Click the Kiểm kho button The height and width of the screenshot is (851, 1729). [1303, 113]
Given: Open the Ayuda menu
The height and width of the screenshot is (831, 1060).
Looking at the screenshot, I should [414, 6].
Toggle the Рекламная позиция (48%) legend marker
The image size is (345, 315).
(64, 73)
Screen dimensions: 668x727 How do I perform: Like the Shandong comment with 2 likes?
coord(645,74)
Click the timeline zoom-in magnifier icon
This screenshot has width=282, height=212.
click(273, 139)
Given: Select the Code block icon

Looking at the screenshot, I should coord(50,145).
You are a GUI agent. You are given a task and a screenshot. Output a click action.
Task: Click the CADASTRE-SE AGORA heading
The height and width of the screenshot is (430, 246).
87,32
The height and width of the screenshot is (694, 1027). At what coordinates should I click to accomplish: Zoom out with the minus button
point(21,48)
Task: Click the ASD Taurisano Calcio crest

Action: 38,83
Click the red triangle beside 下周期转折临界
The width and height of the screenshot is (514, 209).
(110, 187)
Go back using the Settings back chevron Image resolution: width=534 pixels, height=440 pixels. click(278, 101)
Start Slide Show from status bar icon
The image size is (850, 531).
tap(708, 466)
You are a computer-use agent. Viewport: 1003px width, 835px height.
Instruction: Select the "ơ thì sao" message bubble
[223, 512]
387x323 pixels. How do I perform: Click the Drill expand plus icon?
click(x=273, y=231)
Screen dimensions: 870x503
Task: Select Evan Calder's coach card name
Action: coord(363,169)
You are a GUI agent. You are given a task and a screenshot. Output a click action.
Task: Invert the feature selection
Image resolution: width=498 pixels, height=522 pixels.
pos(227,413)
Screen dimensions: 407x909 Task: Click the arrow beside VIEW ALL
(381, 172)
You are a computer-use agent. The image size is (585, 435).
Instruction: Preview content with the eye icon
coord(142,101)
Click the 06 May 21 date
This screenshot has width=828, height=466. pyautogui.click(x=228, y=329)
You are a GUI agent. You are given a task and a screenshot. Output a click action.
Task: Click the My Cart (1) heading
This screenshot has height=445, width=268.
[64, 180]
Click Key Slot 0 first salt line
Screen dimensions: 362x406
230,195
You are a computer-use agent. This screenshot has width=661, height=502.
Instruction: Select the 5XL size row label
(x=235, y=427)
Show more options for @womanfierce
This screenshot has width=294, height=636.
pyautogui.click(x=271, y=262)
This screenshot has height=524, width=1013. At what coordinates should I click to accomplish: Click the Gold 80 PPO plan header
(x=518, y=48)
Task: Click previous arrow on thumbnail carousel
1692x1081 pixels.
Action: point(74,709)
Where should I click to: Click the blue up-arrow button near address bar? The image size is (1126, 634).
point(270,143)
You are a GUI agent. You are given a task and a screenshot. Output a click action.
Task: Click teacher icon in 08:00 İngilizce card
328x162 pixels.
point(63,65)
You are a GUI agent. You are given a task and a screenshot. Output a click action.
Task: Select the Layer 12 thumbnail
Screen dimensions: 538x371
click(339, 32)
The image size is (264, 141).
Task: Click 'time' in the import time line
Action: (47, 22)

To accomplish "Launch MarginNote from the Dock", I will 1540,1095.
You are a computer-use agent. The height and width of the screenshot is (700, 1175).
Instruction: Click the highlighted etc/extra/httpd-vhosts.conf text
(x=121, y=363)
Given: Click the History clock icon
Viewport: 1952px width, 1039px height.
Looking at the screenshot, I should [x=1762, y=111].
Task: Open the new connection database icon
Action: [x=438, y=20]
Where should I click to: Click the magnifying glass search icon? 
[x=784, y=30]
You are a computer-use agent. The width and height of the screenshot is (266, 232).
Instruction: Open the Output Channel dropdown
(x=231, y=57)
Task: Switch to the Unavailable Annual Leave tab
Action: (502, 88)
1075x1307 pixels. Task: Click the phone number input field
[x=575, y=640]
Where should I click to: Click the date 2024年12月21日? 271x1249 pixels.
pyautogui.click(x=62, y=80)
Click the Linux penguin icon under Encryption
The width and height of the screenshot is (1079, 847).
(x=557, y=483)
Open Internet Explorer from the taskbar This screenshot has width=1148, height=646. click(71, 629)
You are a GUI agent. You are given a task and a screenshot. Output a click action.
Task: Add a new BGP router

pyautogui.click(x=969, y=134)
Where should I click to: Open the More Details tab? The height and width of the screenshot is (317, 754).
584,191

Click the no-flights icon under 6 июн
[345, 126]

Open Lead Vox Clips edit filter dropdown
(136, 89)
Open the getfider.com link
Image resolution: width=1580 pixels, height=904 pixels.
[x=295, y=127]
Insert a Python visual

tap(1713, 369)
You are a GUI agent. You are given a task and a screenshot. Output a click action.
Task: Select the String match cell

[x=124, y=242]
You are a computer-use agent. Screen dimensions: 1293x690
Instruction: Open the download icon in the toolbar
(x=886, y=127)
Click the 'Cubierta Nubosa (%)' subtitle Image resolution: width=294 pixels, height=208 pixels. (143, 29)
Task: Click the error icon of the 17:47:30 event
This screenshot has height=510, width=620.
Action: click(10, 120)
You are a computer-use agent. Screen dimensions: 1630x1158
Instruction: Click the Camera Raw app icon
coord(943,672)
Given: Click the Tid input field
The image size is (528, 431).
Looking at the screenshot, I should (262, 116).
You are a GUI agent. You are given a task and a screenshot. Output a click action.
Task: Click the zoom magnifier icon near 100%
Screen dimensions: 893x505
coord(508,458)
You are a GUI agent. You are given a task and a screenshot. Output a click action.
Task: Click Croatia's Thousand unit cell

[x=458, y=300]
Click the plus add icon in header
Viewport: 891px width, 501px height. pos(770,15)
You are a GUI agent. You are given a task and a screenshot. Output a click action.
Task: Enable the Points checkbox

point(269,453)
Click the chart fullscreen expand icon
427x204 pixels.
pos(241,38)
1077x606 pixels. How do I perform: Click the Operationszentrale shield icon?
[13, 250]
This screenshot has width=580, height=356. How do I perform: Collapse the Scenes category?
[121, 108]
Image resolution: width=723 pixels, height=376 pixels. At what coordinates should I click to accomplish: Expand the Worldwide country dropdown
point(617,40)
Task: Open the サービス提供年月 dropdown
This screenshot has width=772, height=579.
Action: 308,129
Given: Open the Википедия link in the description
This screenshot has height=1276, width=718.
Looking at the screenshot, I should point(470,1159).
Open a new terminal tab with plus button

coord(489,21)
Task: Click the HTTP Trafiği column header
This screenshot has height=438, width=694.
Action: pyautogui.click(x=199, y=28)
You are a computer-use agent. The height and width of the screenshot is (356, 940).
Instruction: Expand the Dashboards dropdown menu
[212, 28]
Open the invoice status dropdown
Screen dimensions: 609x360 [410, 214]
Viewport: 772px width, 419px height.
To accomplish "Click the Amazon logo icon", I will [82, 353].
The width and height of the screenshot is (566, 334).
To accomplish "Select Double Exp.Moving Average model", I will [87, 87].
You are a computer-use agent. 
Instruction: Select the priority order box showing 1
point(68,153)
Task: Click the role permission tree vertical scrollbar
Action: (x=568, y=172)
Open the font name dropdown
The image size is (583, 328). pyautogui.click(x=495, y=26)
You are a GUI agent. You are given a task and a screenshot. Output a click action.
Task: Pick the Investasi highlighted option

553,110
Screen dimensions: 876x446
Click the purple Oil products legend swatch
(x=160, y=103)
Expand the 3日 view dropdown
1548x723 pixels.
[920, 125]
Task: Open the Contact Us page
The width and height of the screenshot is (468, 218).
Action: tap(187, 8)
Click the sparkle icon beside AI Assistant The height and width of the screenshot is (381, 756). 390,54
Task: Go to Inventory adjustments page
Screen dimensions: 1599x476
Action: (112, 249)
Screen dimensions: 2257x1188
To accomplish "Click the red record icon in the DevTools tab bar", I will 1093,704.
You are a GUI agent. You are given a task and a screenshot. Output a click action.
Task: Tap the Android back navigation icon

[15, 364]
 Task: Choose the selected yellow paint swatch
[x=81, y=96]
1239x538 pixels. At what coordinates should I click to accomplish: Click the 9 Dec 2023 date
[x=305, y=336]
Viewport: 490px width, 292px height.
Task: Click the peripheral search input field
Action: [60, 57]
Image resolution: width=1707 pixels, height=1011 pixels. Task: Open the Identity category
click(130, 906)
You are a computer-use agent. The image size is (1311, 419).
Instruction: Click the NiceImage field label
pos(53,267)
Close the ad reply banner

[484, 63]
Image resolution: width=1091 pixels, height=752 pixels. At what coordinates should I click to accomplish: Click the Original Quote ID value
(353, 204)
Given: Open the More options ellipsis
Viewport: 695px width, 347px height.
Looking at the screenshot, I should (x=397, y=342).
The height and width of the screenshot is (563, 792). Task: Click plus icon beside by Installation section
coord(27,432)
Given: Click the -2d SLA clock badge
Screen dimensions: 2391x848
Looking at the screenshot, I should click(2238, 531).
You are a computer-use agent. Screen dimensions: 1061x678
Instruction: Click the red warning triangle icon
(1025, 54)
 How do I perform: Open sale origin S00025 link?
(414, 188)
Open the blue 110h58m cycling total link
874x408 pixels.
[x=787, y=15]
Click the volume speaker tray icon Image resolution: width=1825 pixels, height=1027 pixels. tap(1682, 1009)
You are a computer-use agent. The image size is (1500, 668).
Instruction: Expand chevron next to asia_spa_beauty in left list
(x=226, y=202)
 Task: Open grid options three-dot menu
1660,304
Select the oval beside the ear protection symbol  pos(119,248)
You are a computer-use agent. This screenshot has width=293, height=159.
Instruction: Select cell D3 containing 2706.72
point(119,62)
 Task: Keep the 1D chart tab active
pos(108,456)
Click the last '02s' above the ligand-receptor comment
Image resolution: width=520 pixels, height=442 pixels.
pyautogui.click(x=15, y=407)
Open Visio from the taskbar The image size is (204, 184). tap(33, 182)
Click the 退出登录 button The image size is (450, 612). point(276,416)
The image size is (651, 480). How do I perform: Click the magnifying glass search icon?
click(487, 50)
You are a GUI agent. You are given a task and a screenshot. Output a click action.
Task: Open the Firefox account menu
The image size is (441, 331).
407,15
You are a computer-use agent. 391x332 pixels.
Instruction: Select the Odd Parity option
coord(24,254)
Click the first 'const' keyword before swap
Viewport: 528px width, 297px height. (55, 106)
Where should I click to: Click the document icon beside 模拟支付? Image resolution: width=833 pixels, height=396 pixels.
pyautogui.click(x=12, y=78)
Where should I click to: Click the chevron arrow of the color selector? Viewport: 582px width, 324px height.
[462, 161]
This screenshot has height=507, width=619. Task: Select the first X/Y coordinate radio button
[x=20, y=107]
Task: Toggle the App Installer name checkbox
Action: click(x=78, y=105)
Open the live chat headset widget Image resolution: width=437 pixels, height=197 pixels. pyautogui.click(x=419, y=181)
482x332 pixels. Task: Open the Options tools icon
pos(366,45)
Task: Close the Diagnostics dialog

▸ **Directions**
Put the lines of the items into a numbered list, starting with the line that contains "Task: Click previous" and going on through the line that contains "I will 1540,1095.", with both of those lines included. Leave out any blank lines.

▸ **Completed task**
1. Task: Click previous arrow on thumbnail carousel
2. 1692x1081 pixels.
3. Action: point(74,709)
4. Where should I click to: Click the blue up-arrow button near address bar? The image size is (1126, 634).
5. point(270,143)
6. You are a GUI agent. You are given a task and a screenshot. Output a click action.
7. Task: Click teacher icon in 08:00 İngilizce card
8. 328x162 pixels.
9. point(63,65)
10. You are a GUI agent. You are given a task and a screenshot. Output a click action.
11. Task: Select the Layer 12 thumbnail
12. Screen dimensions: 538x371
13. click(339, 32)
14. The image size is (264, 141).
15. Task: Click 'time' in the import time line
16. Action: (47, 22)
17. To accomplish "Launch MarginNote from the Dock", I will 1540,1095.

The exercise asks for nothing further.